__GOAL OF THE EXERCISE__:
Would you transcribe each of the entries exactly, with nothing added or dropped?

[Saved data entries]

- - - -

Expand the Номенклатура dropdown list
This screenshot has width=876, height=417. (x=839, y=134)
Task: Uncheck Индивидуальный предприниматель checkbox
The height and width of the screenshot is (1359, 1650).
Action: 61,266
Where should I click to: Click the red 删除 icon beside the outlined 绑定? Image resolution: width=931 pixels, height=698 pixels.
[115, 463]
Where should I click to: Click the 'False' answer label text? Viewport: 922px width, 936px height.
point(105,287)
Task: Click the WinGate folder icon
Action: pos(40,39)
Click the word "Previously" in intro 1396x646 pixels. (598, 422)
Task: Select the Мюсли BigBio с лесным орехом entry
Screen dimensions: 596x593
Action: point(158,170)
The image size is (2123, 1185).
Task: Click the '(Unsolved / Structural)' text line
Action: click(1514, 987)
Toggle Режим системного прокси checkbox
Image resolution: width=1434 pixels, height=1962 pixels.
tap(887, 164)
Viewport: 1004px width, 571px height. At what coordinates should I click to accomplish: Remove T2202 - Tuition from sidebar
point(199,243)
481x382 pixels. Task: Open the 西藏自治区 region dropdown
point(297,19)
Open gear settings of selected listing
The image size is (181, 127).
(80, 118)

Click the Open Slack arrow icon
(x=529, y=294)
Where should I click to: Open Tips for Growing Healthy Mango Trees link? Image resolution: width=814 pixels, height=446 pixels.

- - - -

__EXERCISE RESPONSE__:
Expand the Номенклатура dropdown list
This screenshot has width=876, height=417. (x=839, y=134)
Task: Uncheck Индивидуальный предприниматель checkbox
The height and width of the screenshot is (1359, 1650).
Action: 61,266
Where should I click to: Click the red 删除 icon beside the outlined 绑定? Image resolution: width=931 pixels, height=698 pixels.
[115, 463]
Where should I click to: Click the 'False' answer label text? Viewport: 922px width, 936px height.
point(105,287)
Task: Click the WinGate folder icon
Action: pos(40,39)
Click the word "Previously" in intro 1396x646 pixels. (598, 422)
Task: Select the Мюсли BigBio с лесным орехом entry
Screen dimensions: 596x593
Action: point(158,170)
The image size is (2123, 1185).
Task: Click the '(Unsolved / Structural)' text line
Action: click(1514, 987)
Toggle Режим системного прокси checkbox
Image resolution: width=1434 pixels, height=1962 pixels.
tap(887, 164)
Viewport: 1004px width, 571px height. At what coordinates should I click to accomplish: Remove T2202 - Tuition from sidebar
point(199,243)
481x382 pixels. Task: Open the 西藏自治区 region dropdown
point(297,19)
Open gear settings of selected listing
The image size is (181, 127).
(80, 118)

Click the Open Slack arrow icon
(x=529, y=294)
Where should I click to: Open Tips for Growing Healthy Mango Trees link? Image resolution: width=814 pixels, height=446 pixels.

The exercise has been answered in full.